Mathias Maallem : un Landais sur le WCT

Interview du team manager Quiksilver et Roxy Mathias Maallem. Le conseiller particulier discret de certaines des meilleures surfeuses du monde.

11/02/2015 par Surf Session

Son nom ne vous dit peut-être pas grand chose, mais si vous suivez les compétitions de surf, vous l’avez forcement déjà entr’aperçu sur les webcasts, dans la zone compétiteurs. Discret, silencieux, mais pourtant omniprésent, Mathias Maallem, 26 ans, est le team manager Monde chez Roxy.
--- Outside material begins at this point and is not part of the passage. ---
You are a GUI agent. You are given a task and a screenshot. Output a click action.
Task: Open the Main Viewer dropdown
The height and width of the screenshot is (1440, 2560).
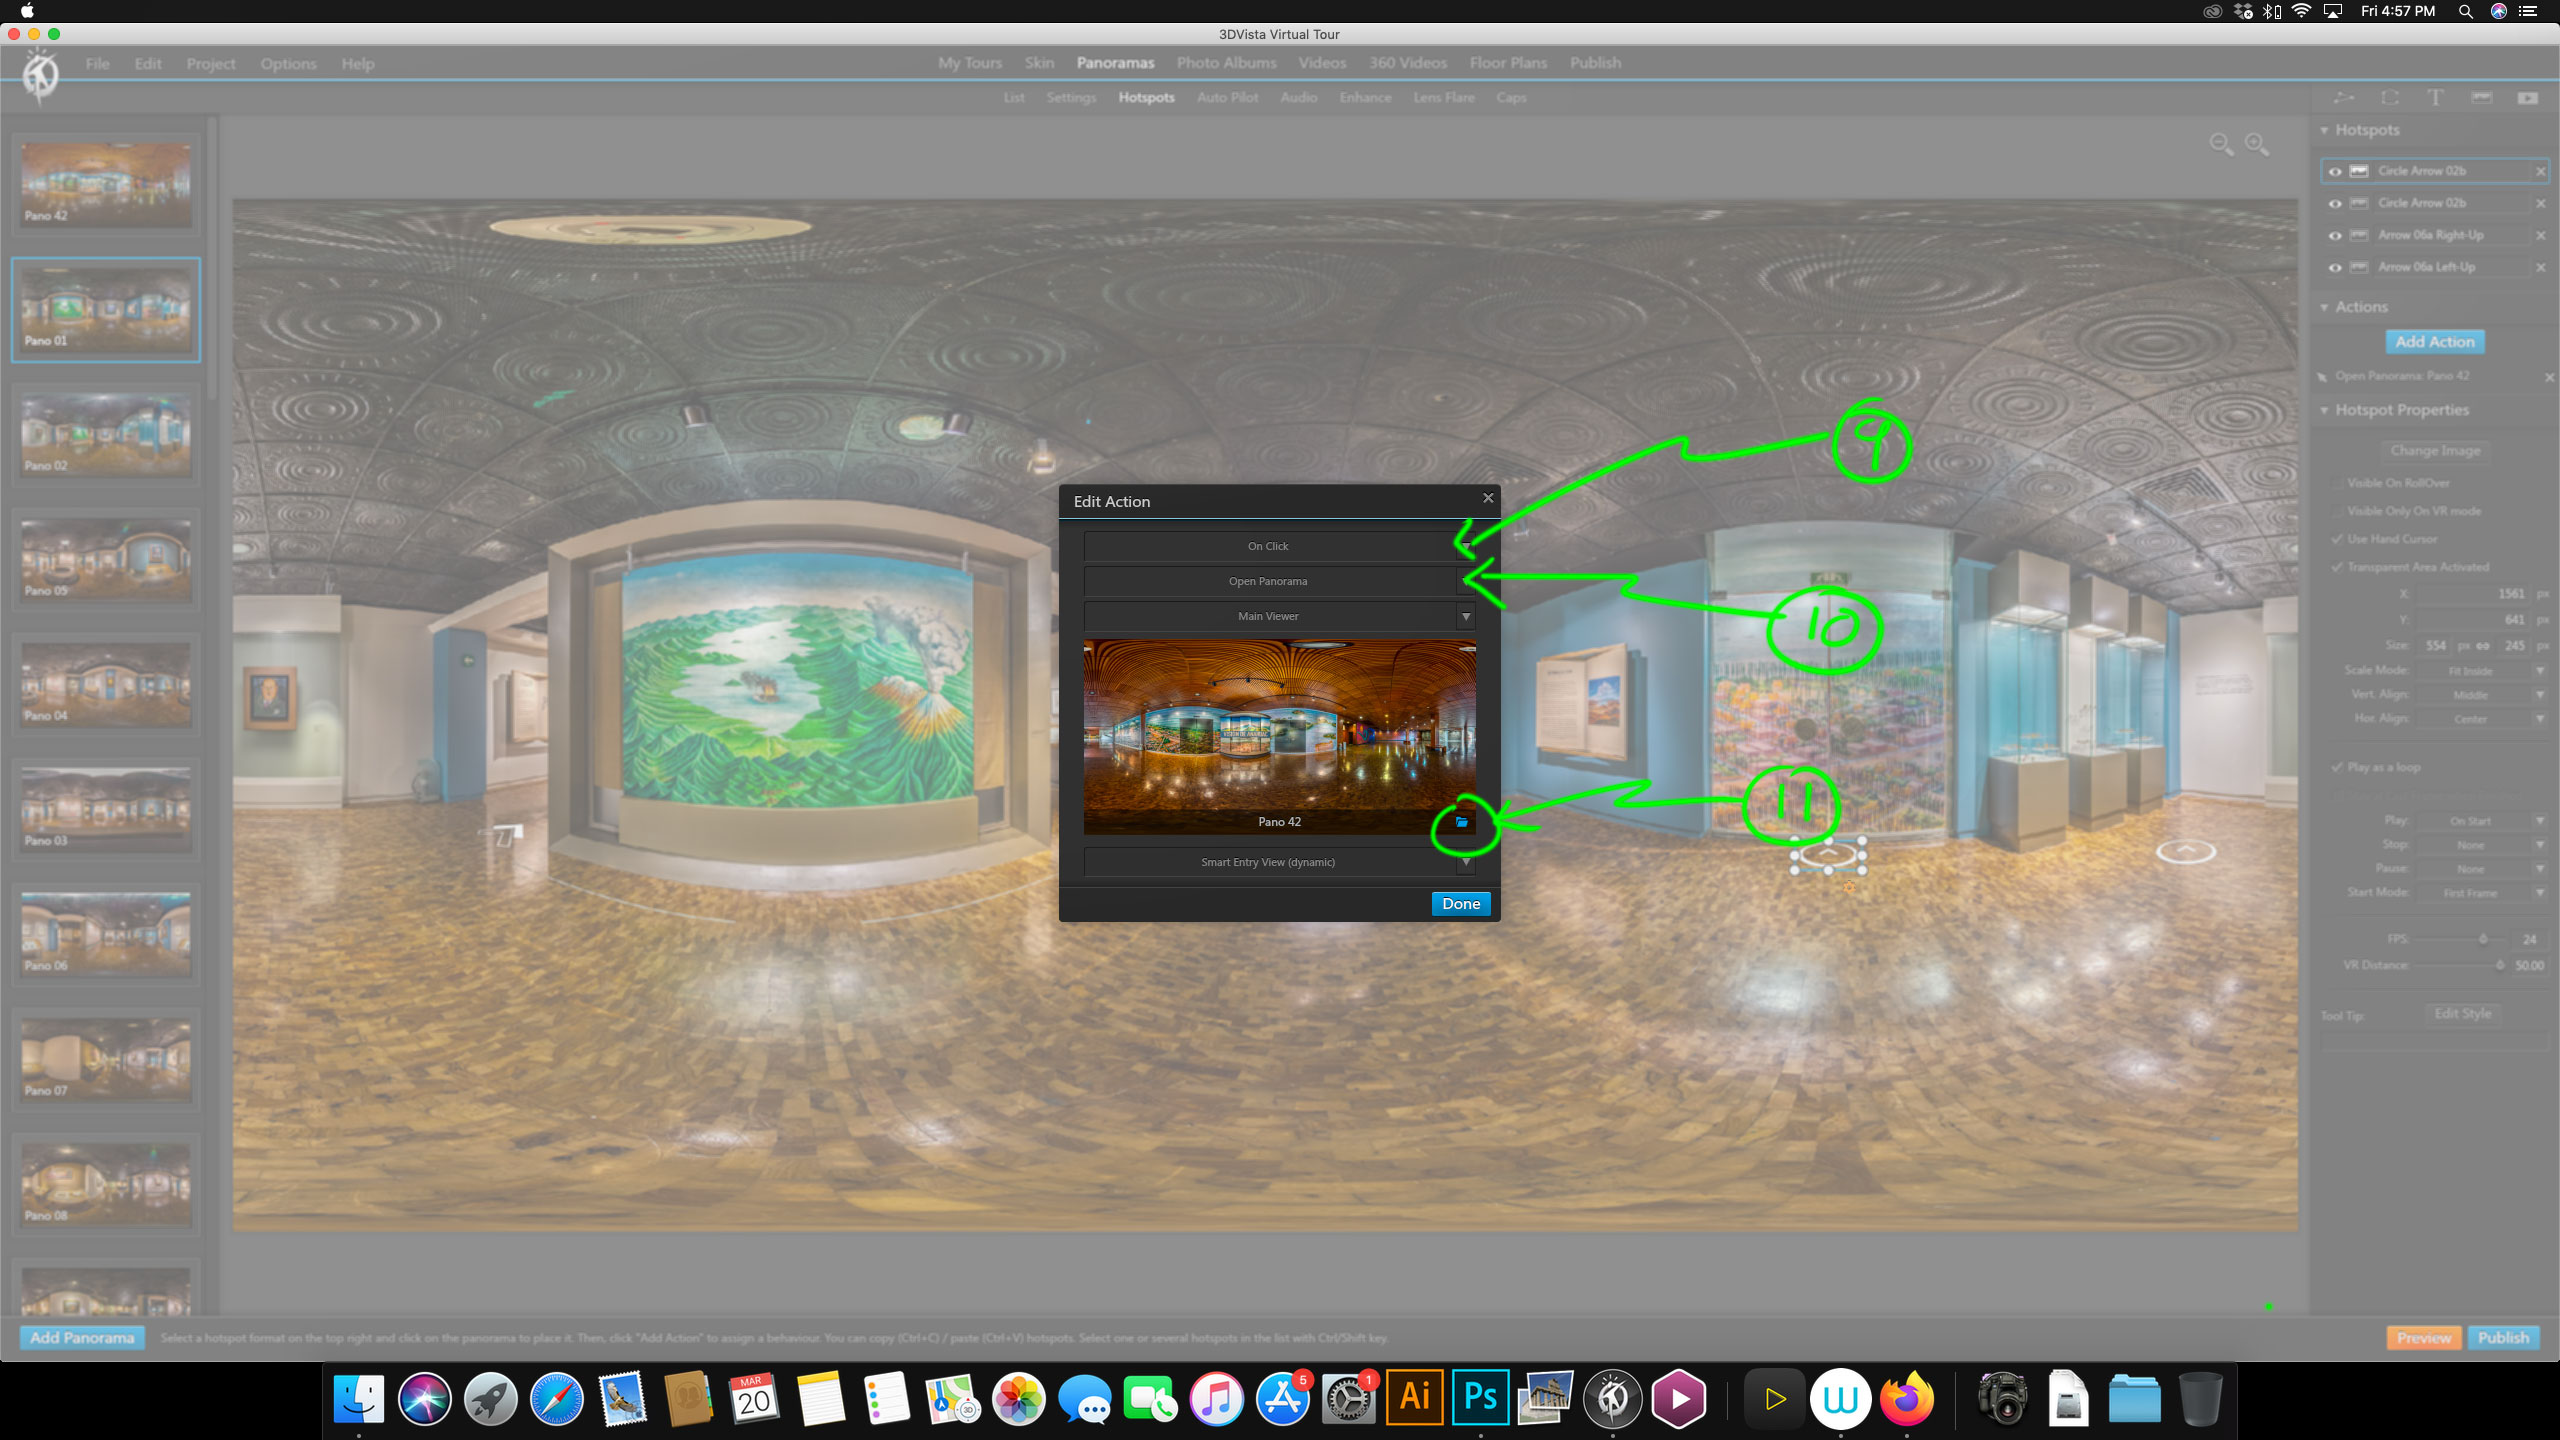pos(1280,616)
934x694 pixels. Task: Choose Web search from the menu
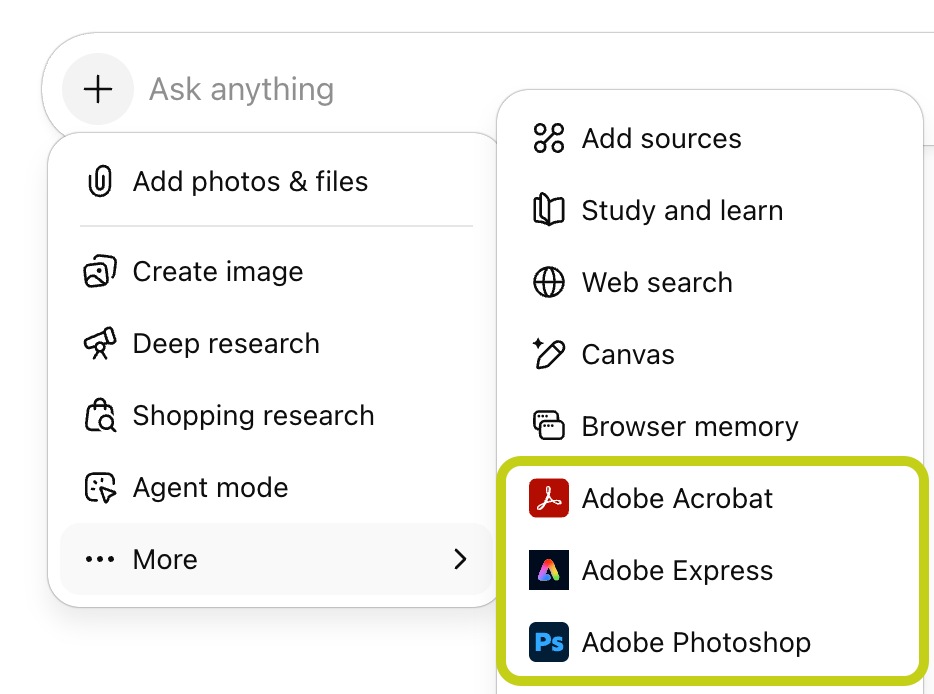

C’est vers lui que se tournent certaines des meilleures surfeuses du monde quand il est temps de prendre les bonnes décisions, quand il faut calmer les doutes et choisir précautionneusement les délicats ingrédients qui composent une victoire.

Le Landais a fait ses gammes à l’Hossegor Surf Club aux côtés notamment de Jérémy Flores (quand il vivait en Métropole), Marc Lacomare, Joan Duru et les frangins Paul Loup et PV Laborde. Une émulation qui le conduira une année à terminer dans le Top 15 Pro Junior Européen.

Avide de connaissances, il n’a eu cesse pendant toutes ces années de compétition de vouloir tout comprendre sur l’univers dans lequel il évoluait : Pourquoi ce turn mieux que celui-là ? Pourquoi ce score, pourquoi cette planche, cette droite, ce peak… ? En cas de défaite, là où la majorité des compétiteurs laissait parler les insultes et la colère, Mathias finissait toujours par venir et essayer de comprendre, analyser, savoir.

De sa maturation au sein de l’illustre club landais, Mathias aura assimilé et tenté de reproduire tout ce qu’il voyait. Inspiré par la passion et l’humilité de Jérôme Barets (coach, pilier historique et âme du H.S.C) Mathias commencera à transmettre son savoir aux plus jeunes sociétaires du club, s’intéressant aussi au jugement et n’hésitant pas à passer ses weekends de bonnes vagues à coacher les petits du club et juger ses pairs dans les compétitions, plutôt qu’à se gaver pour son propre plaisir.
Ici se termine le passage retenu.